Periodic Reporting for period 2 - UniServer (A Universal Micro-Server Ecosystem by Exceeding the Energy and Performance Scaling Boundaries)
Période du rapport: 2017-08-01 au 2019-07-31
In order to substantially improve the energy-efficiency there is a need to design new error-resilient server ecosystems that are able to deal with the increased hardware variability in a more intelligent way than the conventional pessimistic paradigms. UniServer project turns the table around and puts forth the following question: Why allow the worst operating margins of fabricated chips to artificially constrain the performance and energy of today systems? The reality is that each manufactured processor and each memory module is inherently different and lies on a distinct performance bin, meaning by that each chip has different capabilities in terms of energy-efficiency and performance. According to UniSever overall design target, the computing industry needs to see such heterogeneity not as a problem but as an opportunity to improve energy-efficiency especially in next generation servers. ‘Functional heterogeneity’ has already been adopted in embedded systems and servers with hybrid CPU/GPU/accelerators architectures. Therefore, it is now time to also expose the ‘intrinsic heterogeneity’, harness it and use it to our advantage by redesigning the hardware and software for improving energy-efficiency or performance that is essential for realizing the microservers that are needed in support of the imminent IoT revolution. Based on such observation, UniServer approach plans to substitute the existing conservative margins with the real capabilities of each individual core and memory-array. This will enable us to exceed the energy and performance scaling boundaries adopted in servers.

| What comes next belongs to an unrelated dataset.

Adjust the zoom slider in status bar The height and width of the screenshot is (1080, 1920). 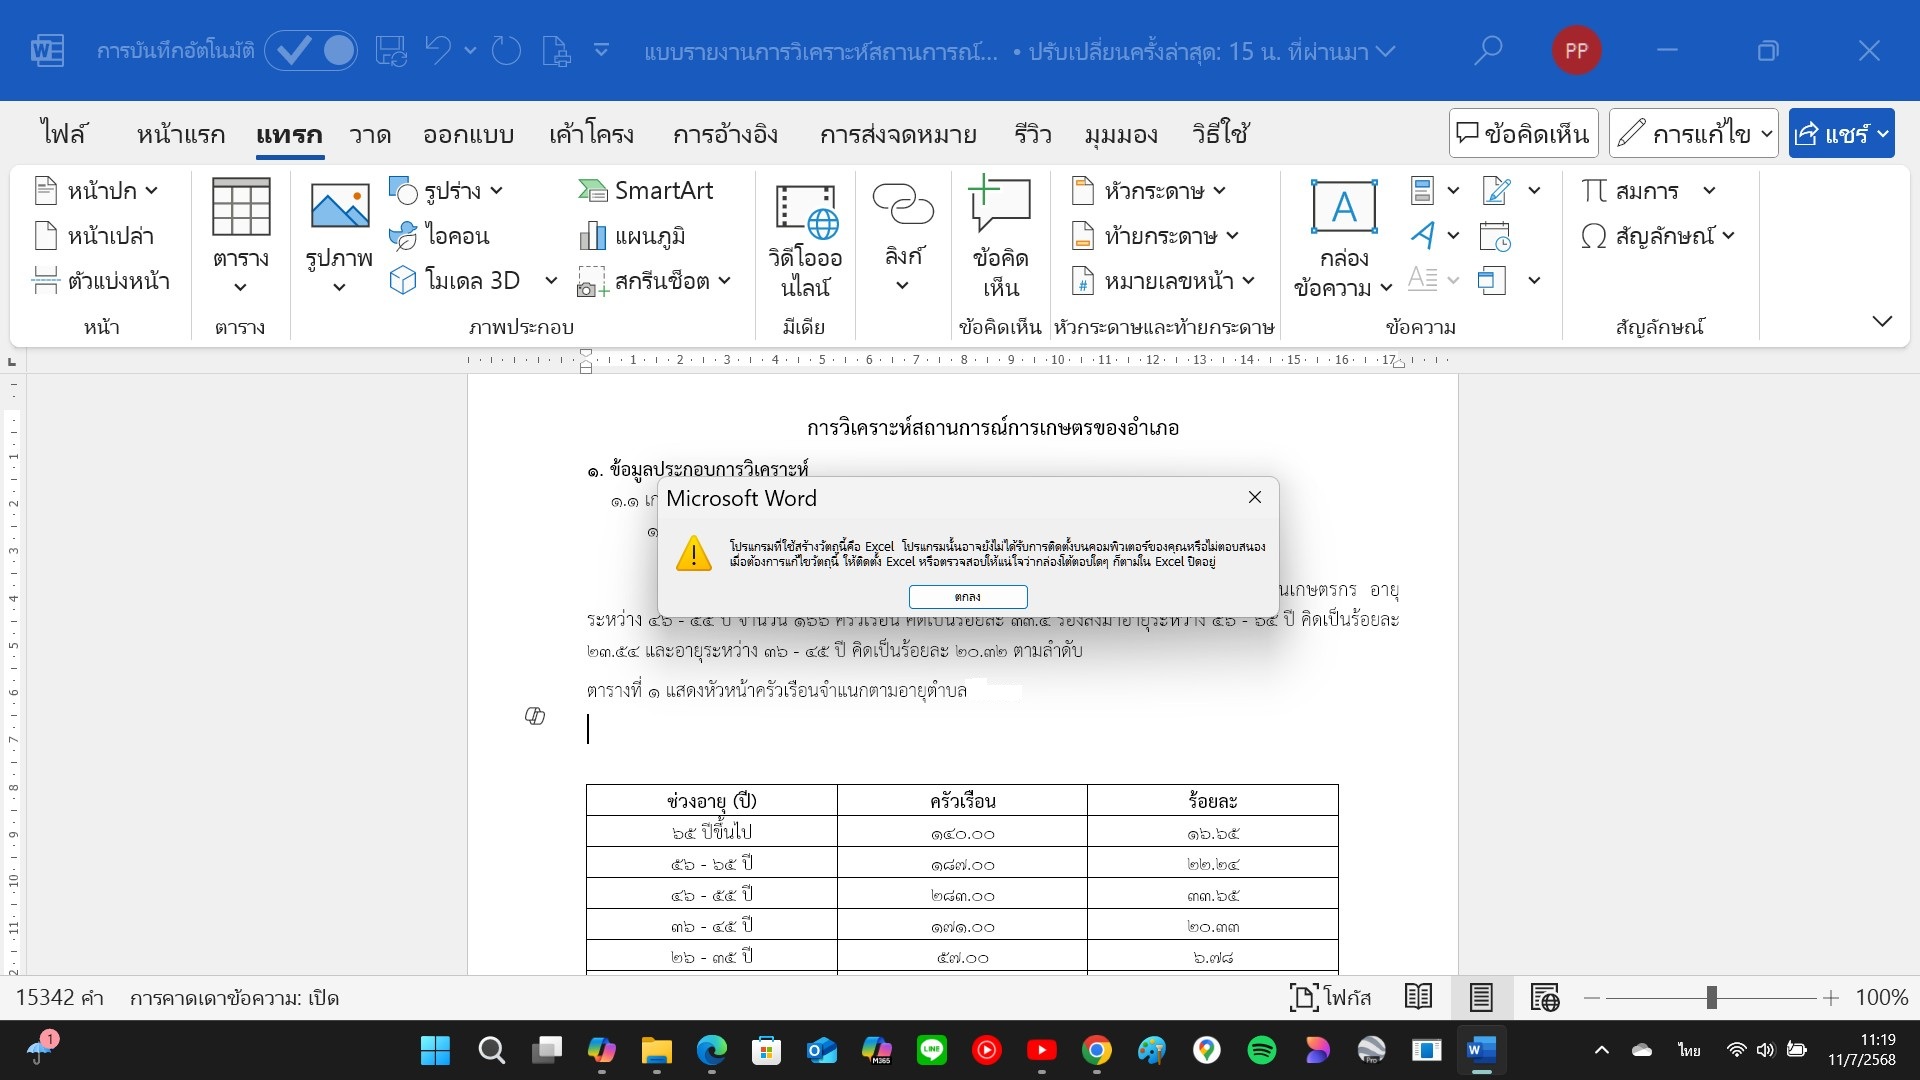pyautogui.click(x=1712, y=997)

In particular, the cores and memories have already being characterised under various conditions with results for cores, caches and DRAM showing significant design margins that can be exploited within the UniServer concept. By month 18, the definition of the Hardware Exposure Interface (HEI) and the error handling procedures have been defined and implemented on the first prototype. Also, a first beta version of the HealthLog and the StressLog monitors has been implemented, while the interface between the Predictor and the other software components of the UniServer platform has been defined and started being ported on the the initial prototype.

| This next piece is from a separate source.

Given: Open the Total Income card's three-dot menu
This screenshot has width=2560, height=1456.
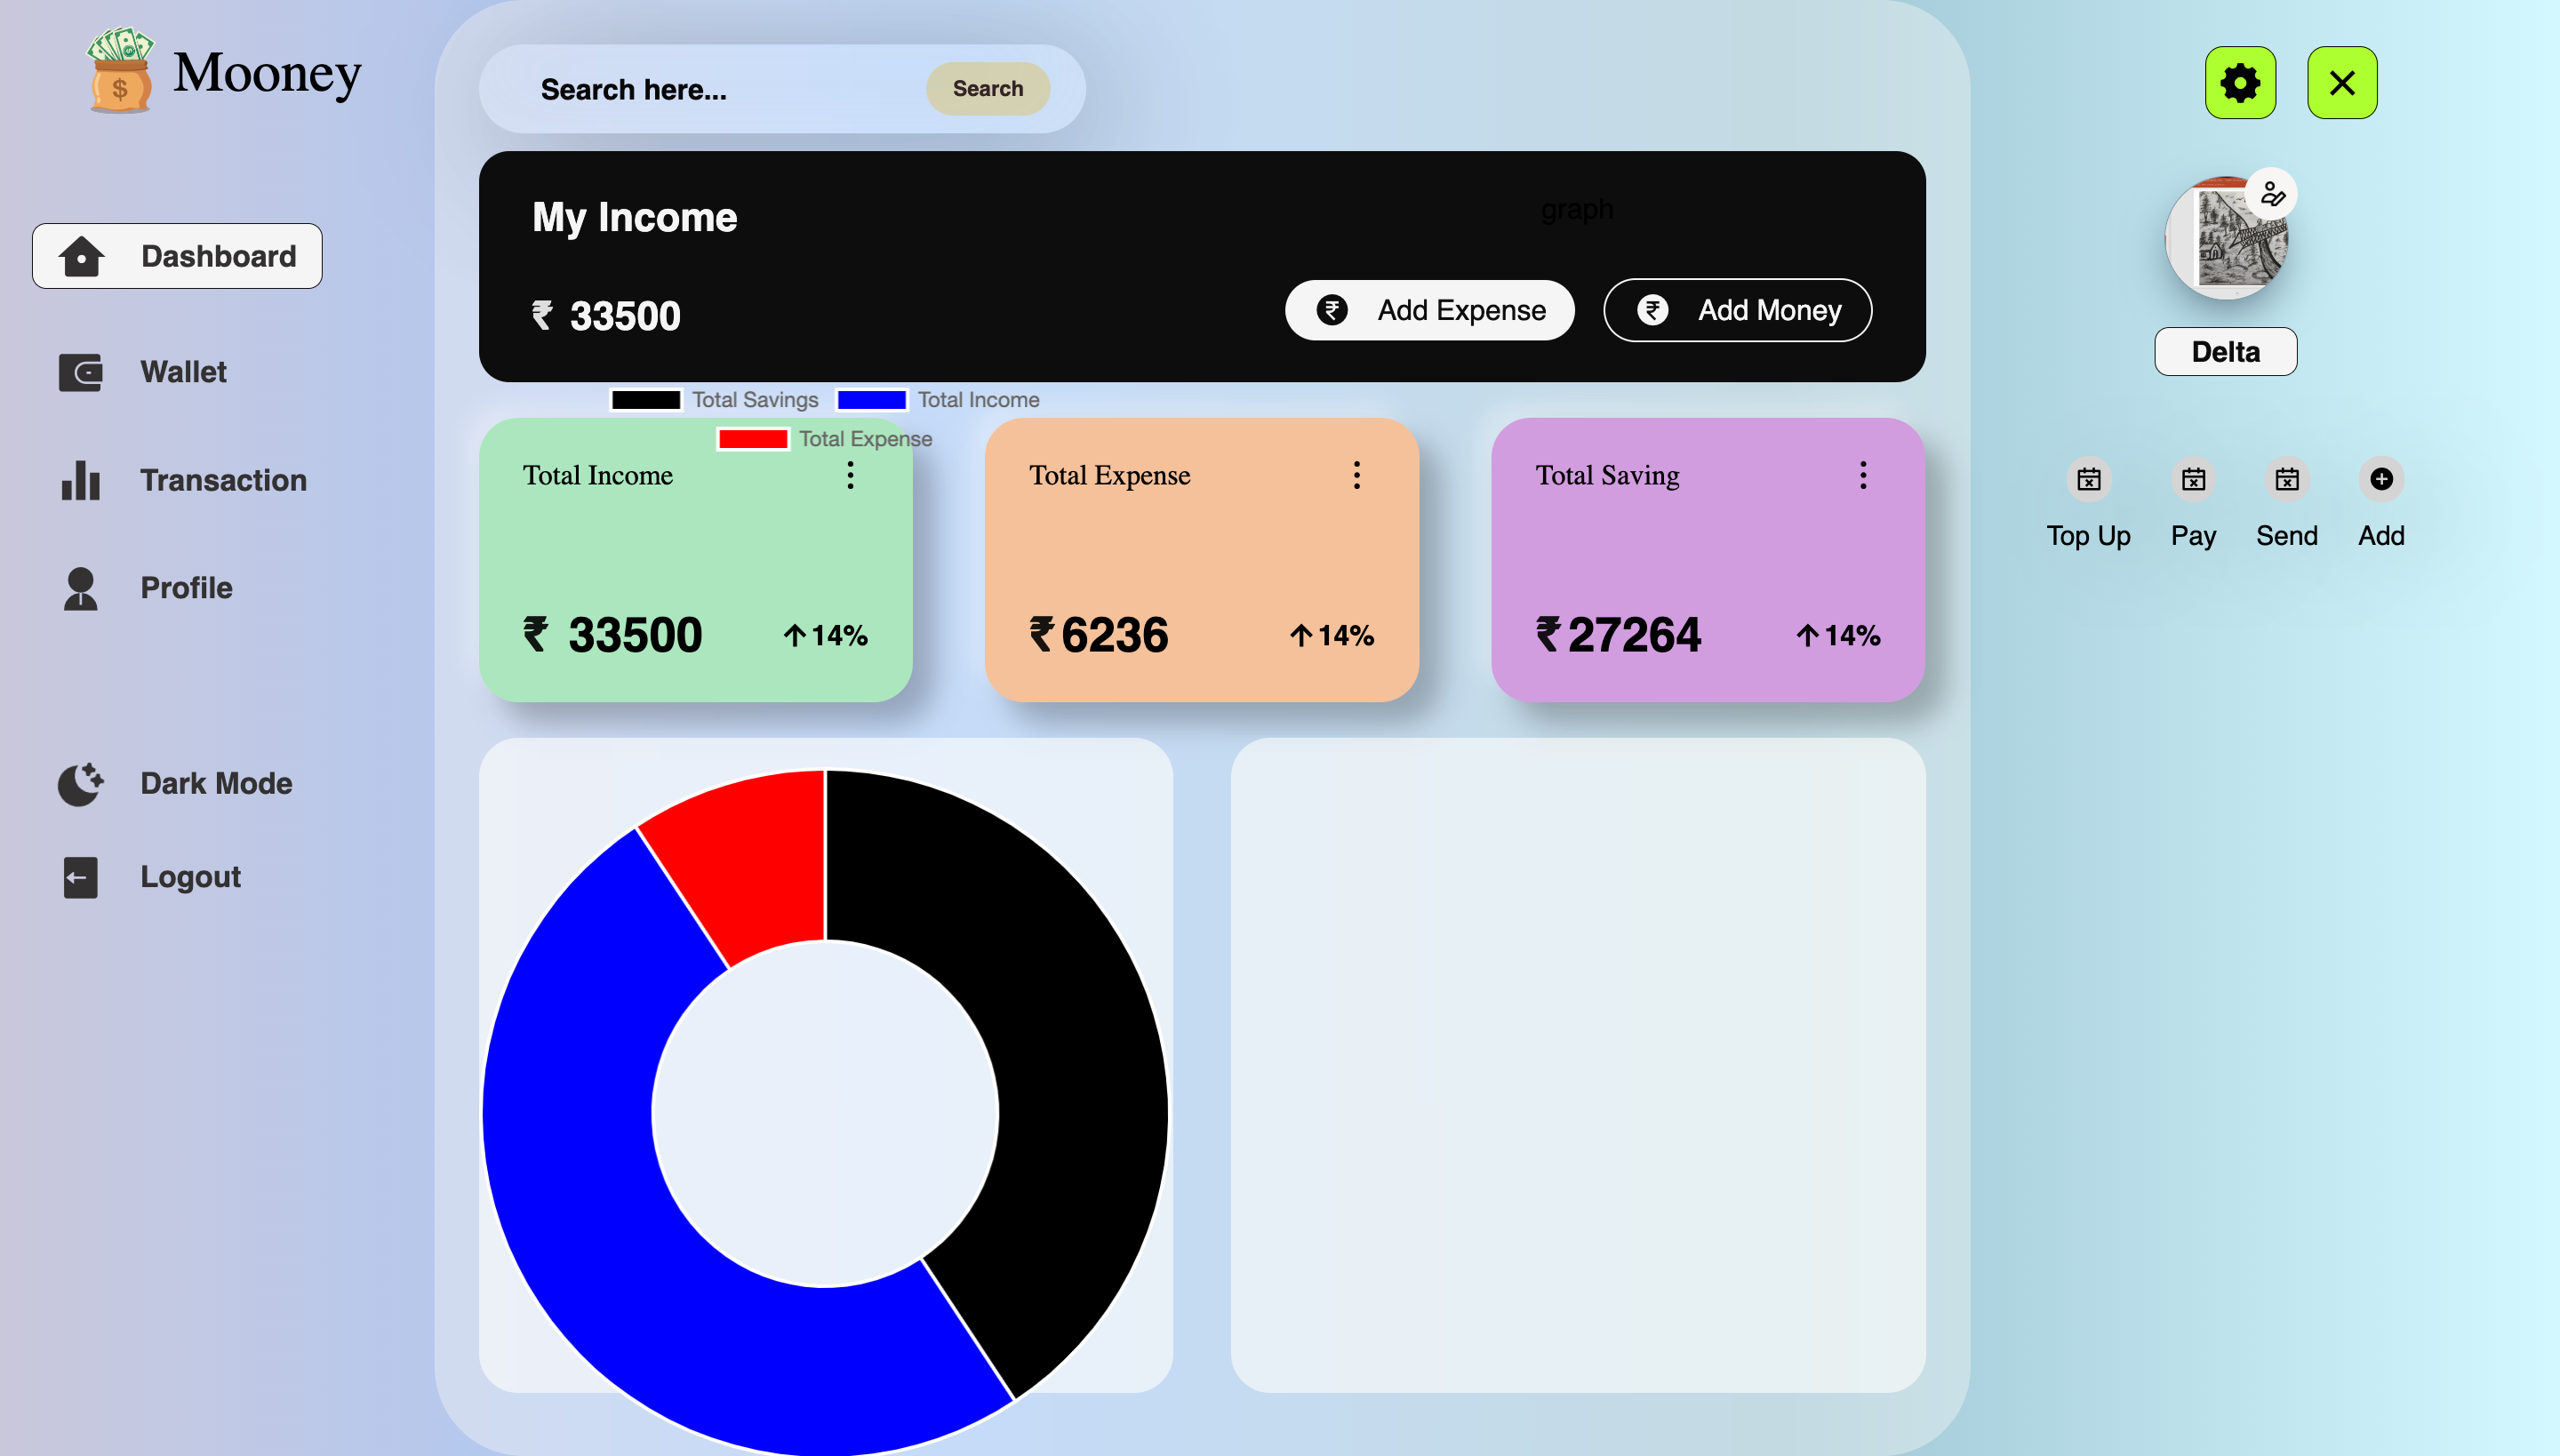Looking at the screenshot, I should (x=850, y=475).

We have also quantified the intensity of the use of hypercalls and system calls at the hypervisor level and a fault injection infrastructure which is already used to identify the invariable impact of potential faults on various structures of the system software. Our analysis show that there are necessary steps to enable intelligent, selective protection. and the sensitivity of different data structures and code modules of the hypervisor at both the user and kernel level. To this end, we have started implementing mechanisms to increase the resilience of the hypervisor against CPU faults (functionality migration of sensitive system code to reliable cores) and memory faults (support for heterogeneous reliability memory through different memory zones). Resilient mechanisms and enhanced monitoring capabilities have also been defined and enabled at the OpenStack layer. During this period, all applications have been collected and ported on the UniServer board and initial results have started being collected against metrics of success that have also been defined in this period. The project ideas and results have been published in numerous publications in top tier venues and were disseminated through two organized workshops, numerous talks, the project website and the social media channels.
Besides addressing the power and variability challenge, the envisioned ecosystem also contributes to assure sustainability, programmability and address privacy/security concerns by running the services at the Edge complementary to the Cloud. Services running at the Edge relieve the public network from the Big Data burden and at the same time ensure the required quality-of-service in response latency sensitive IoT services. The complete software ecosystem also allows to seamlessly administer cloud and edge data-centers lessening the programmability effort that will be otherwise required for porting a service to specialized hardware in the cloud. Finally, the ability of edge resources to provide a complete service within a home or the premises of a small enterprise naturally lends itself to improved privacy since the data do not need to be communicated through the public network and reside in third party data-centers.
Overall, the realization of the envisioned error-resilient ecosystem for energy-efficiency is paved with many challenges as detailed above since radically new technologies need to be developed with the assistance of hardware and software developers. UniServer consortium brings together a team of academic institutions and world-leading industrial partners that are actively working towards realizing and evaluating the potential benefits of such a vision which already shows potential to break the conventional pessimistic limits of performance and energy-efficiency.